##### Estratto del testo
Qualcuno obietta che lo studente potrebbe farsi fare tutto il prodotto da altri. Questo è vero, ma tale incognita vale anche per le tesi universitarie, che nessuno contesta, soprattutto in nessun modo in sede d’esame si valuta solo l’elaborato, ma la capacità dello studente di argomentare, cioè come sa “difendere” il suo punto di vista davanti alla commissione.

Colloquio sui PCTO e sull’Educazione civica

Il colloquio, dunque, consente alla commissione di verificare in modo più ampio le competenze maturate, incluse quelle di espressione nella lingua madre, non più verificate con lo scritto di Italiano. Dal colloquio i commissari devono capire se gli studenti sono capaci di utilizzare le conoscenze acquisite e di metterle in relazione tra loro per argomentare in maniera critica e personale, utilizzando anche la lingua straniera.

La discussione sui Percorsi per le Competenze Trasversali e per l’Orientamento (PTCO) e sulle competenze relative all’Educazione civica, all’interno delle singole discipline, trova nell’esame il suo coronamento, sia per la trasversalità, sia soprattutto per la dimensione dell’orientamento al futuro, così come è stata maturata dallo studente. Anche se semplificato, l’esame di Stato rimane il “rito di passaggio” al termine del corso di studi.
##########
◆ **Compito 1**:
Secondo il brano sull'esame di Stato, che cosa rimane l'esame, anche se semplificato?
◆ **Compito 2**:
Scrivi il seguito del brano sull'esame di Stato, partendo dopo l'ultima frase riportata.
##### Dati forniti
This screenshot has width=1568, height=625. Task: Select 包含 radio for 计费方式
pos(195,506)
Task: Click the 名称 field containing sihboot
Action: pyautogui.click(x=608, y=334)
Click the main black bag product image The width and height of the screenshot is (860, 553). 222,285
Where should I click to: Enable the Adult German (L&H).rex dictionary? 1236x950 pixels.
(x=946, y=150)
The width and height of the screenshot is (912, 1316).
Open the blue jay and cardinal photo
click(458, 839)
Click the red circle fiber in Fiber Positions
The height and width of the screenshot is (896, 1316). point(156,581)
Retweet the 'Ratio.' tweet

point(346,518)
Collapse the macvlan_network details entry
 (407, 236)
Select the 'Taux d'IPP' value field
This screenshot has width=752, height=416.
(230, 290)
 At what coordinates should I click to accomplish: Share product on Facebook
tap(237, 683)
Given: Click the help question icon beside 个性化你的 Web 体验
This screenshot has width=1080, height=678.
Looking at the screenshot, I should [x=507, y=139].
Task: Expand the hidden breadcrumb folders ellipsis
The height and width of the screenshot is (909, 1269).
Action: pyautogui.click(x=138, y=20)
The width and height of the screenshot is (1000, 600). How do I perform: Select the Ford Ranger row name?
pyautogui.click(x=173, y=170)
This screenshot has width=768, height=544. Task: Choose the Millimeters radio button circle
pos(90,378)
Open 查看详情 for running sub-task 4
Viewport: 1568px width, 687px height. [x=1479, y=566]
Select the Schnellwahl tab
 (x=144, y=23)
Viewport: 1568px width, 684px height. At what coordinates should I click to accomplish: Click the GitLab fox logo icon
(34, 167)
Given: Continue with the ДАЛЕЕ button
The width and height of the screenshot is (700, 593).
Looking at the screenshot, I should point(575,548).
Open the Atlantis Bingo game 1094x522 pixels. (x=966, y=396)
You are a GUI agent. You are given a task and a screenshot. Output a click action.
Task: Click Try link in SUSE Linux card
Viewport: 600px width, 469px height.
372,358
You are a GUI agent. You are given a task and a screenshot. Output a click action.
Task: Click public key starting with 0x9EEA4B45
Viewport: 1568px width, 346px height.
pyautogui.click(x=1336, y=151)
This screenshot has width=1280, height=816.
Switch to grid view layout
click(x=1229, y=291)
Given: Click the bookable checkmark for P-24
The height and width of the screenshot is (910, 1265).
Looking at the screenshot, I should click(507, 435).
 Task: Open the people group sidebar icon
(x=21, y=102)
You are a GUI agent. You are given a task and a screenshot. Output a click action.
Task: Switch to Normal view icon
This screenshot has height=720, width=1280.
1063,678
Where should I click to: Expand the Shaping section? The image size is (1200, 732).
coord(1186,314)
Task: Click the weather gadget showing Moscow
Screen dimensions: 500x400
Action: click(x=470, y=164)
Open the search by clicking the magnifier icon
##########
◆ **Risposta 1**:
Il "rito di passaggio" al termine del corso di studi.

◆ **Risposta 2**:
Si può rinunciare alle prove scritte?

È questo il punto di maggiore criticità nel dibattito attuale. Ad alcuni gli scritti appaiono irrinunciabili. Tuttavia, lo scopo dell’esame non può essere quello di riprodurre le forme di verifica a cui gli studenti sono già stati sottoposti nel corso degli anni. Tra l’altro la forma dell’elaborato di 6-8 ore è stato di fatto eliminata anche dagli stessi concorsi pubblici, a favore di produzioni scritte più snelle.

A quanti ritengono più utile riprodurre anche in sede d’esame la verifica puntuale delle conoscenze disciplinari, si può facilmente obiettare che tali conoscenze, sia scritte che orali, sono state largamente verificate dalle scuole nel corso di cinque anni di studio ed in particolare anche nell’ultimo anno: quale senso avrebbe ripetere in sede d’esame tale verifica? Nella discussione di una tesi universitaria nessuno si porrebbe l’obiettivo di tornare a verificare in forma sia scritta che orale le conoscenze dei singoli corsi già superati dal laureando. Oppure si tratta solo di una questione di fiducia dell’operato della scuola? Ma se questo è il problema, lo abbiamo già detto, basta aumentare la verifica della qualità della didattica attraverso la valutazione esterna e aumentare, conseguentemente, il numero dei dirigenti tecnici.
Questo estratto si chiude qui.